Nearly $12 billion in savings bonds were bought in 1986. As of the end of October, more than 12.5 million Series EE savings bonds bearing 1986 issue dates were outstanding, according to the federal Bureau of the Fiscal Service.
Only a few years had more sales for savings bonds, according to Daniel Pederson, author of Savings Bonds: When to Hold, When to Fold and Everything In-Between and president of the Savings Bond Informer. (Other big years: 1992, with $17.6 billion in bonds sold; 1993, with $13.3 billion sold; and 2005, with $13.1 billion.)
Bonds bought from January through October 1986 had an initial rate of 7.5 percent for the first 10 years. The rate was set to fall to 6 percent on newly purchased bonds beginning in November 1986, so people really loaded up in October 1986.
Pederson said his former office at the Federal Reserve Bank branch in Detroit received more than 10,000 applications for savings bonds in the last four days of October 1986. Before then, 50 applications a day was typical.
What is a bond really worth? A $50 face value doesn't mean the bond is worth $50. Back in 1986, for example, you paid $25 for a $50 Series EE bond. So you've been building interest toward the $50 value and beyond.
How much money you get when you cash your bond will vary considerably on the bond and what interest rates were paid in its lifetime. Using the Savings Bond calculator at www.treasurydirect.gov., you can determine a bond's current value.
How much money are we talking about? A $50 Series EE savings bond picturing George Washington and issued in January 1986 was worth $113.06 as of December. The bond will earn a few more dollars in interest at the next payment in January 2016.
A $500 savings bond with a picture of Alexander Hamilton issued in April 1986 was worth $1,130.60 as of December. The next interest payment is in April 2016.
All bonds bought in 1986 now are earning 4 percent until their final maturity date. Pay attention to when the next interest payment is made onto your bonds.
Savings bonds bought earlier in 1986 paid 7.5 percent for the first 10 years. Bonds bought in November and December 1986 paid 6 percent for the first 12 years. After that, both earned 4 percent.
Look at the top right corner of the bond to find the issue date.
Where can bonds be cashed? Check with your bank; customers' bonds can often be cashed easily, and for large amounts at once.
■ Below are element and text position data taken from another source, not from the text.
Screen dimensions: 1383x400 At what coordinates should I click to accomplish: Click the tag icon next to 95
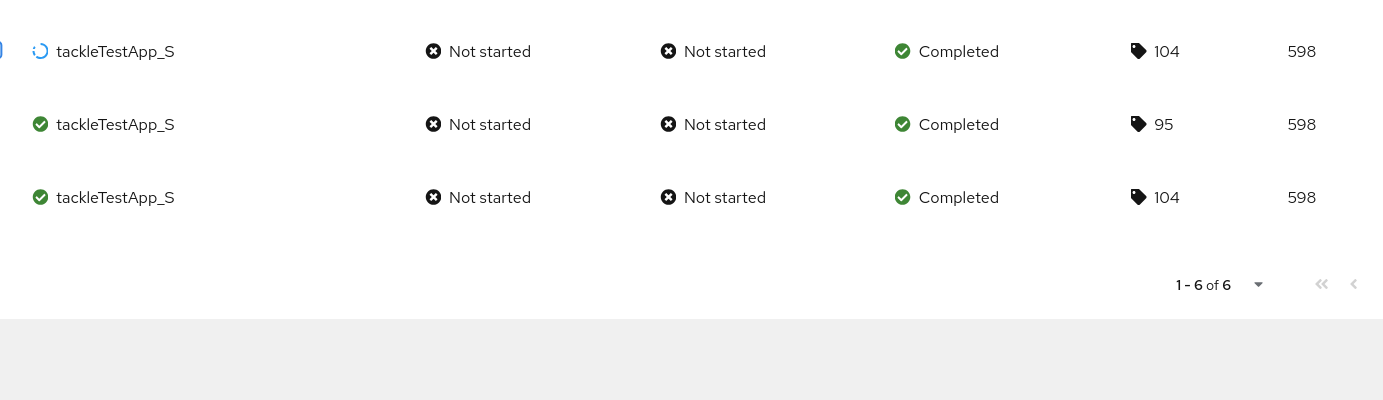1138,124
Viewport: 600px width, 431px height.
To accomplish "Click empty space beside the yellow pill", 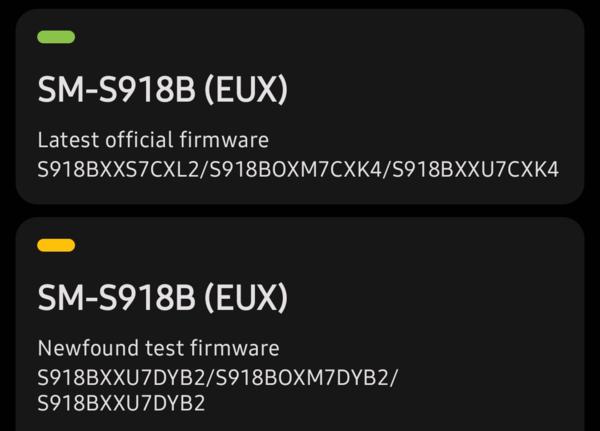I will (x=300, y=245).
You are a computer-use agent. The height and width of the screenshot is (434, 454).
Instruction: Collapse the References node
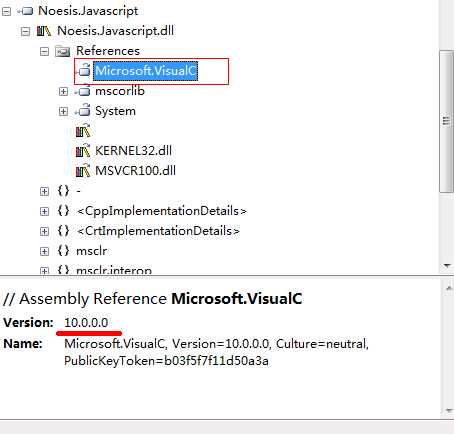point(44,52)

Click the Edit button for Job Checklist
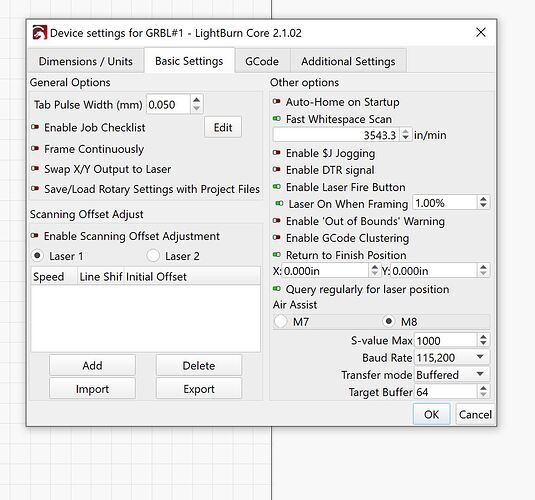(223, 127)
But some banks and credit unions will not redeem savings bonds at all.
For noncustomers, Chase and PNC Banks have a $1,000 limit on cashing savings bonds, for example.
If you have a large stack of bonds, you might want to call a bank in advance to find a good time to come in. Joyce Harris, a spokeswoman for the federal Bureau of Fiscal Service, said it also can be a good idea to check with the bank first on its dollar limits.
Don't sign the request for payment on the back of your bonds until you are at the financial institution and are instructed to sign.
What kind of taxes will you owe? You'll need to figure out how much of the money you receive can be attributed to interest.
What you originally paid for the savings bond, its principal portion, is not taxable. Interest earned is taxed at regular income-tax rates, not at a capital-gains income tax rate. So a $500 bond issued in April 1986 would be worth $1,130.60 if you cashed it in December 2015. The buyer of the bond paid $250 for it; $880.60 of interest would be taxable.
What if you cash all the 1986 bonds that hit final maturity in 2016? You'd pay taxes on those bonds on your 2016 tax return.
It's important to factor in the interest and save your paperwork to prepare your tax returns. TreasuryDirect.gov has details on who owes the tax.